====== Working data

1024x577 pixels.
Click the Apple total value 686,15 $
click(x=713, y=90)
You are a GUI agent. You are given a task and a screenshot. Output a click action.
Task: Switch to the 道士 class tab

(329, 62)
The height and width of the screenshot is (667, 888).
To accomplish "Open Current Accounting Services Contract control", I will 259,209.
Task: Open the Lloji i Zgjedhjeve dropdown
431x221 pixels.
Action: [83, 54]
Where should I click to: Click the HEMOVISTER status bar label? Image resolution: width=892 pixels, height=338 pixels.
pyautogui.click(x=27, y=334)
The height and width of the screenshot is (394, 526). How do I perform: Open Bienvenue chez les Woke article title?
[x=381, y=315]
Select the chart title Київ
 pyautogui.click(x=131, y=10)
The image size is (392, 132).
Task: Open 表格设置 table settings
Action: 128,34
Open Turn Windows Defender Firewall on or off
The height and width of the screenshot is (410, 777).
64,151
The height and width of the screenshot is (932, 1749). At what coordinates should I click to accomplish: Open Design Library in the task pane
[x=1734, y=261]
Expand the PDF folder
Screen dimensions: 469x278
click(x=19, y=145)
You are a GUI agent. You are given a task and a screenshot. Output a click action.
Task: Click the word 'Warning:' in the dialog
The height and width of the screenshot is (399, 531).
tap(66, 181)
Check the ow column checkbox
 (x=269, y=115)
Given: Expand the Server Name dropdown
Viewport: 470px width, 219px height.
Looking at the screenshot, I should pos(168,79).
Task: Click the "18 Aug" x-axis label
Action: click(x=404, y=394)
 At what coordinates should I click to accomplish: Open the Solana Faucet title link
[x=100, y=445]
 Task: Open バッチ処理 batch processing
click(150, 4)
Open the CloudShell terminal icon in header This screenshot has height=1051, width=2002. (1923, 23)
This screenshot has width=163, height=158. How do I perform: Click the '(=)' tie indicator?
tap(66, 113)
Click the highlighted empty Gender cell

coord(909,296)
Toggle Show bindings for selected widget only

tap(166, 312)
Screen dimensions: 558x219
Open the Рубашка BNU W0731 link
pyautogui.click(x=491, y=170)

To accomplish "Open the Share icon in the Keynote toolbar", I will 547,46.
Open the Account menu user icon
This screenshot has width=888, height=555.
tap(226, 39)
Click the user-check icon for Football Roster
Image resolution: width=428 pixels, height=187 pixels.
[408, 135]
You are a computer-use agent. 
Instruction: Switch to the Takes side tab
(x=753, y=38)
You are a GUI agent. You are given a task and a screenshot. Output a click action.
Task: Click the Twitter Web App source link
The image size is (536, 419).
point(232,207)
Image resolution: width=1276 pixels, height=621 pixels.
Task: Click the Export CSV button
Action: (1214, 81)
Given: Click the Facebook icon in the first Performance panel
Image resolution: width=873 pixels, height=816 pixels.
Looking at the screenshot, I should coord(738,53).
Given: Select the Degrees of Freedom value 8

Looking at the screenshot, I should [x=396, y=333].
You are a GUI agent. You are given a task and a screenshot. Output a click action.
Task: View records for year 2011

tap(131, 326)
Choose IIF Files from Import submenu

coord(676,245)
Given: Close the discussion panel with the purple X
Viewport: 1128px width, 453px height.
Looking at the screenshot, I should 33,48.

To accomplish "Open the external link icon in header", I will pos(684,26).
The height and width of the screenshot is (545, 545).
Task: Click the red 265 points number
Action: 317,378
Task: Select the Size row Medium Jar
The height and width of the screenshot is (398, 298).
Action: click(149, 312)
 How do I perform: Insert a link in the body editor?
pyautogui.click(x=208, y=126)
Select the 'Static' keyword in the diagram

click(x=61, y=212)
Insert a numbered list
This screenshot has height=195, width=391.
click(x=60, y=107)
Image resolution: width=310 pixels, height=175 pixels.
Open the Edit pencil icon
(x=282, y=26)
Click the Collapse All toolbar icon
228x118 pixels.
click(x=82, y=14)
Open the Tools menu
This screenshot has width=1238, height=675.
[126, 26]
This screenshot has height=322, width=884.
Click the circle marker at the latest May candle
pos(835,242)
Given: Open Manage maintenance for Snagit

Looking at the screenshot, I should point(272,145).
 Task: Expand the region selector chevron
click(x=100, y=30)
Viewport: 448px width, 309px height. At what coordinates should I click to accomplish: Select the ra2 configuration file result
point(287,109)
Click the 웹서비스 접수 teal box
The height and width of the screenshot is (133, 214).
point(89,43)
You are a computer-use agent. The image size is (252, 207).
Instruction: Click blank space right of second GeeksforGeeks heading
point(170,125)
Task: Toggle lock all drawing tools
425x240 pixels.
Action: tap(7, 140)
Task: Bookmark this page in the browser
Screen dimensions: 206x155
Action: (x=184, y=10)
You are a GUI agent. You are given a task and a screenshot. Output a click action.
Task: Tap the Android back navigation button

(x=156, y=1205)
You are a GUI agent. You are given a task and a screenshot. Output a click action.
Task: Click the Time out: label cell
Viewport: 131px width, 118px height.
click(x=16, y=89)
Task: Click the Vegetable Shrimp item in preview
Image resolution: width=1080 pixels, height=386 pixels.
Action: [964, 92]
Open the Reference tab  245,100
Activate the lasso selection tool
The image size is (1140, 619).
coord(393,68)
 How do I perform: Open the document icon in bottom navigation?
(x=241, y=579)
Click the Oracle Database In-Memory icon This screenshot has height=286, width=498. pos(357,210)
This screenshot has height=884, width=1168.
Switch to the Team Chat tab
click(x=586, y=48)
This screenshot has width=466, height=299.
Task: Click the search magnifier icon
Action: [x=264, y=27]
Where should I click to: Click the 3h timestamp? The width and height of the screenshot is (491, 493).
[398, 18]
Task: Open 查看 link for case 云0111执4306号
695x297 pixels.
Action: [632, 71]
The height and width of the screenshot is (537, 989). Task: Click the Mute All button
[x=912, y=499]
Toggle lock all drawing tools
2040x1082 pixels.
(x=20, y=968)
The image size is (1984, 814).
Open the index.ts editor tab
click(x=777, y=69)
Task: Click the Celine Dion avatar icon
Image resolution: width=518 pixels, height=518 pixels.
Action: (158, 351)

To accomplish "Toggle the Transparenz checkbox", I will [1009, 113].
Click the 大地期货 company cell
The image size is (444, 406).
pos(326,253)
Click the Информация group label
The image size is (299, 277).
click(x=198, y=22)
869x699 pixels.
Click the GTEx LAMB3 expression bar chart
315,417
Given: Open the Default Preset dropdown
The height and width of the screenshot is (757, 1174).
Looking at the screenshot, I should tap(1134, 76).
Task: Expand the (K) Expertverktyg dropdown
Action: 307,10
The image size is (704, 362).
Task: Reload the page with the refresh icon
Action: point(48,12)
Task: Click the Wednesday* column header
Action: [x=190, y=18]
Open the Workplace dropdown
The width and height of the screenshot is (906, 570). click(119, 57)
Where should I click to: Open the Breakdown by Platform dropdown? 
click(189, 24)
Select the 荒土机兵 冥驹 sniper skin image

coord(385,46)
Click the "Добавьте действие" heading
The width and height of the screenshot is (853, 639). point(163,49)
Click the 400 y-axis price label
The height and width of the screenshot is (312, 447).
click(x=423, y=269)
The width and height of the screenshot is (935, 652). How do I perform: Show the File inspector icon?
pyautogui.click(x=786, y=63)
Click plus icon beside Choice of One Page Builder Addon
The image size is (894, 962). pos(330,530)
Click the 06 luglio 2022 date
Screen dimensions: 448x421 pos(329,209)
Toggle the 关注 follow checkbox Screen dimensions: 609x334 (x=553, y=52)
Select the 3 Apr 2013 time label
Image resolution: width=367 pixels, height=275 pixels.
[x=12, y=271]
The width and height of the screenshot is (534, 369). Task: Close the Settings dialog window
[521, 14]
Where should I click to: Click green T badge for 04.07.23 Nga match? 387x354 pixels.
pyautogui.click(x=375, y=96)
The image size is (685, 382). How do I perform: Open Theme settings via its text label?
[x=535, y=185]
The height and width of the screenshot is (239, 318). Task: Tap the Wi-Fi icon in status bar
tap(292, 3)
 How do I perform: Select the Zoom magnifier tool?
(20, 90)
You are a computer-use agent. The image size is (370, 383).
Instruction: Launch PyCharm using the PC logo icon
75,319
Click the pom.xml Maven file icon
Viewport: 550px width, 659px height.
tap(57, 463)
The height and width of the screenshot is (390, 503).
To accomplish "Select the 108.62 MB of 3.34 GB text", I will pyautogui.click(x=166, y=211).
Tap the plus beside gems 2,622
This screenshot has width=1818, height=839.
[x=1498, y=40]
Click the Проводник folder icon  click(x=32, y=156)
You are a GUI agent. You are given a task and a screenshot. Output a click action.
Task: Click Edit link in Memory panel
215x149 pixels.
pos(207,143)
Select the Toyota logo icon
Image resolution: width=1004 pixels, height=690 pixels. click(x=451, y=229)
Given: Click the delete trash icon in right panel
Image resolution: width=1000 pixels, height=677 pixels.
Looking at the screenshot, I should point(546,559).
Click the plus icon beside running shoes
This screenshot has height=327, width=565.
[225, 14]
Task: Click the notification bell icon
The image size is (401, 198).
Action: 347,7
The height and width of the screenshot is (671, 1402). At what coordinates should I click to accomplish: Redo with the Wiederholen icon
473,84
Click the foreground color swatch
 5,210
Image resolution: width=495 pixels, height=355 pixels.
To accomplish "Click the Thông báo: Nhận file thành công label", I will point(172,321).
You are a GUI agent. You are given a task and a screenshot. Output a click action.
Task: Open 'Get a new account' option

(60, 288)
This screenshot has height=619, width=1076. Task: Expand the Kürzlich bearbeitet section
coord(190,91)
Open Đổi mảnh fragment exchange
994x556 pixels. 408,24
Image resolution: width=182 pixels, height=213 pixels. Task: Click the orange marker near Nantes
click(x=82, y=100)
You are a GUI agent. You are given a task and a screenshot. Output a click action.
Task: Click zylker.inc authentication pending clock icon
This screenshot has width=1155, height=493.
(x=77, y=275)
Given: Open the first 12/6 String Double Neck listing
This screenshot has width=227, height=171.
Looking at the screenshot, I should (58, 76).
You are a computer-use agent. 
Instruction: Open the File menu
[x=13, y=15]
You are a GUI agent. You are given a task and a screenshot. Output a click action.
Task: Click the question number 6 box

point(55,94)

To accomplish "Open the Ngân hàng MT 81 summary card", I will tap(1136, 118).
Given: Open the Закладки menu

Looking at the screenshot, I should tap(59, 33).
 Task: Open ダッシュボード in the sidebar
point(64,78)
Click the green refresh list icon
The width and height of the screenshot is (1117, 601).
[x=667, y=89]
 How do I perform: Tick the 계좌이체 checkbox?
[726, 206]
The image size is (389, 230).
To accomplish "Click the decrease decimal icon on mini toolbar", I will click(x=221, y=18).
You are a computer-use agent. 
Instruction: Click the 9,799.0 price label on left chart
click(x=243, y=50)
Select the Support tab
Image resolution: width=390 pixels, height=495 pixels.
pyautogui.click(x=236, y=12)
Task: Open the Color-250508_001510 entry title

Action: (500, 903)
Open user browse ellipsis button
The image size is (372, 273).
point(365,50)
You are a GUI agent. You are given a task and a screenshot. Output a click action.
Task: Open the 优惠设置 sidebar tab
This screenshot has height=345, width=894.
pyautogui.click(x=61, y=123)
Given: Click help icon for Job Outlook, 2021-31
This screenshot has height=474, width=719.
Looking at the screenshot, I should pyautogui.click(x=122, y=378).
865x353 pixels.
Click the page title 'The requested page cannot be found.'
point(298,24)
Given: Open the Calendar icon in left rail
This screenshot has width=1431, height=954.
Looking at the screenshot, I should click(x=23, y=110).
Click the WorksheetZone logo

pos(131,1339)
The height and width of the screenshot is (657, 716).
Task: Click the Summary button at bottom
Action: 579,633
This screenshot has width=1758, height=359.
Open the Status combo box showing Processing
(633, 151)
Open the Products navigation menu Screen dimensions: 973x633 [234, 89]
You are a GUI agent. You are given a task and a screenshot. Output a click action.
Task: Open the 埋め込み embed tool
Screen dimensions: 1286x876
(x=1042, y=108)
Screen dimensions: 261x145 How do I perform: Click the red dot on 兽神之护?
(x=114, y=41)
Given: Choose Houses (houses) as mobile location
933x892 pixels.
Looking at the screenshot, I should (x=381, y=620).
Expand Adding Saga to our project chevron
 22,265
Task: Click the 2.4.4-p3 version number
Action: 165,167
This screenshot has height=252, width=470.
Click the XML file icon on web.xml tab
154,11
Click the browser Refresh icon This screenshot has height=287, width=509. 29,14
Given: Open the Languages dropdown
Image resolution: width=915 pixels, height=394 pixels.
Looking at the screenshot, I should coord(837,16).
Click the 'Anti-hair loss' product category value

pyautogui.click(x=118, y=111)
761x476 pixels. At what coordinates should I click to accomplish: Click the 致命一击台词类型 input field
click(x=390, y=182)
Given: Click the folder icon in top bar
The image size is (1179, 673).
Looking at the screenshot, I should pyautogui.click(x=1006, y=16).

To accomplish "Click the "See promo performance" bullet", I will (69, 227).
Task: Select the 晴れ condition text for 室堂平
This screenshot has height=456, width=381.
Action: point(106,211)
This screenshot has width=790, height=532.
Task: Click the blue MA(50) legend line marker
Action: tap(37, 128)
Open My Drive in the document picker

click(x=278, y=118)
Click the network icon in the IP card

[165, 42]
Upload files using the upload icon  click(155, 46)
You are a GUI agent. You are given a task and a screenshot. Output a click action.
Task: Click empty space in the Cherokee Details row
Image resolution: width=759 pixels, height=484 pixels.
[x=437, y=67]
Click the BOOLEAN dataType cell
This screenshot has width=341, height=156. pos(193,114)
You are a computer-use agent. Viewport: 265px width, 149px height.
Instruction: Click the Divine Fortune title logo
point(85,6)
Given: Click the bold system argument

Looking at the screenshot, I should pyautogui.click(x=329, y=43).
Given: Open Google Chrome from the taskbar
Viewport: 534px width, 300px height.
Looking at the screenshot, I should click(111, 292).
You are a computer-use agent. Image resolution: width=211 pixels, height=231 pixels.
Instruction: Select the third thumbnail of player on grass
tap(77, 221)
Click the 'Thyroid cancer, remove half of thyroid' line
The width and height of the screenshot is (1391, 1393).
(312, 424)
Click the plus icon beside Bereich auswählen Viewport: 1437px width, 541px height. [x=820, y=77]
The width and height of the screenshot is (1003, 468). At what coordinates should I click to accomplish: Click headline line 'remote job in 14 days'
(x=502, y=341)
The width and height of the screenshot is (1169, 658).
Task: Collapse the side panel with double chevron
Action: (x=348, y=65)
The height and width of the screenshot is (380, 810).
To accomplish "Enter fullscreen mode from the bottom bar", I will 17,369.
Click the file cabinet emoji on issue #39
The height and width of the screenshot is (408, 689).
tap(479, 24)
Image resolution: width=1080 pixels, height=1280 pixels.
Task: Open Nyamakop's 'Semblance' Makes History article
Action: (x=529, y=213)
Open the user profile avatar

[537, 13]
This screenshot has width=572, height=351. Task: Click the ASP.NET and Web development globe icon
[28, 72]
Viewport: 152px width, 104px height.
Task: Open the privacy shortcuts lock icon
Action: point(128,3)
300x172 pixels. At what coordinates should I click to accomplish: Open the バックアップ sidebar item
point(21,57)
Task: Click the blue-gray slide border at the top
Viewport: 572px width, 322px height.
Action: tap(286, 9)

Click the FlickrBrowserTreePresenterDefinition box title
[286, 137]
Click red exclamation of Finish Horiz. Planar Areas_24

============

Problem to work on: Print the lines above from the one with "Given: Open the first" through the one with "Given: Click help", both included, exactly as written and nothing more.

Output of the exercise:
Given: Open the first 12/6 String Double Neck listing
This screenshot has width=227, height=171.
Looking at the screenshot, I should (58, 76).
You are a computer-use agent. 
Instruction: Open the File menu
[x=13, y=15]
You are a GUI agent. You are given a task and a screenshot. Output a click action.
Task: Click the question number 6 box

point(55,94)

To accomplish "Open the Ngân hàng MT 81 summary card", I will tap(1136, 118).
Given: Open the Закладки menu

Looking at the screenshot, I should tap(59, 33).
 Task: Open ダッシュボード in the sidebar
point(64,78)
Click the green refresh list icon
The width and height of the screenshot is (1117, 601).
[x=667, y=89]
 How do I perform: Tick the 계좌이체 checkbox?
[726, 206]
The image size is (389, 230).
To accomplish "Click the decrease decimal icon on mini toolbar", I will click(x=221, y=18).
You are a computer-use agent. 
Instruction: Click the 9,799.0 price label on left chart
click(x=243, y=50)
Select the Support tab
Image resolution: width=390 pixels, height=495 pixels.
pyautogui.click(x=236, y=12)
Task: Open the Color-250508_001510 entry title

Action: (500, 903)
Open user browse ellipsis button
The image size is (372, 273).
point(365,50)
You are a GUI agent. You are given a task and a screenshot. Output a click action.
Task: Open the 优惠设置 sidebar tab
This screenshot has height=345, width=894.
pyautogui.click(x=61, y=123)
Given: Click help icon for Job Outlook, 2021-31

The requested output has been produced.